Jesucristo dio a su Iglesia la responsabilidad de predicar el evangelio del Reino de Dios y de hacer discípulos en todo el mundo. “Id, y haced discípulos a todas las naciones... enseñándoles que guarden todas las cosas que os he mandado; y he aquí yo estoy con vosotros todos los días, hasta el fin del mundo” (Mateo 28:19-20).
Los deberes de la iglesia
Jesucristo dio a su Iglesia — el cuerpo de creyentes espiritualmente transformados — la responsabilidad de predicar el evangelio del Reino de Dios y de hacer discípulos en todo el mundo, enseñándoles exactamente lo que él había enseñado (Mateo 24:14; 28:19-20).
Esa responsabilidad o misión no terminó cuando murieron los primeros discípulos. La misión de la Iglesia, dada primeramente a los apóstoles, ha ido pasando de generación en generación, y Jesucristo prometió estar con todos sus fieles seguidores continuamente hasta el día en que él retorne (Mateo 28:20).
El apóstol Pablo les hizo saber a Festo, gobernador de Judea, y al rey Agripa, que Jesús lo había enviado para que abriera los ojos de la gente a fin de que se convirtiera “de las tinieblas a la luz, y de la potestad de Satanás a Dios y recibiera, por medio de la fe en Cristo, el perdón de sus pecados y herencia entre los santificados” (Hechos 26:18).

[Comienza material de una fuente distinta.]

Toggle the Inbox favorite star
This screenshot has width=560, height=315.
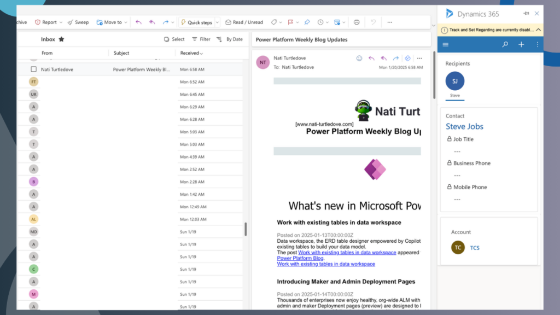pos(60,39)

En una de sus epístolas, también escribió: “No me avergüenzo del evangelio, porque es poder de Dios para salvación a todo aquel que cree; al judío primeramente, y también al griego” (Romanos 1:16). El evangelio es el mensaje de Dios acerca de cómo vendrá la salvación a la humanidad, empezando con su Iglesia.
La Iglesia de Dios desempeña varios papeles en la salvación del mundo.
Es la sal de la tierra (Mateo 5:13),
La luz del mundo (vv. 14-16),
La casa o familia de Dios (Efesios 2:19; 1 Pedro 4:17),
Y la “columna y baluarte de la verdad” en un mundo espiritualmente confundido (1 Timoteo 3:15).
Examinemos las múltiples responsabilidades que Cristo dio a ese pueblo especial que es su Iglesia.
El apóstol Pablo describe la responsabilidad de la Iglesia como el “ministerio de la reconciliación”, porque “Dios estaba en Cristo reconciliando consigo al mundo, no tomándoles en cuenta a los hombres sus pecados, y nos encargó a nosotros la palabra de la reconciliación” (2 Corintios 5:18-19).
El propósito principal de Dios es juntar —reconciliar— a toda la humanidad con él. La Iglesia desempeña un papel importante en este valioso esfuerzo. Dios le ha encargado que predique cómo ocurrirá la reconciliación, y debe bautizar a los que crean este mensaje.
¿Cuándo se llevará a cabo esa reconciliación? Un concepto común pero equivocado es que Jesús comisionó a su Iglesia para que salvara al mundo en este tiempo. Pero no es eso lo que enseña la Biblia y no es lo que Pablo quiso decir en 2 Corintios 5:18-19.
El ministerio de la reconciliación de la Iglesia es sólo el principio de una fase mucho más amplia en el plan de Dios para reconciliar consigo al mundo por medio de Jesucristo.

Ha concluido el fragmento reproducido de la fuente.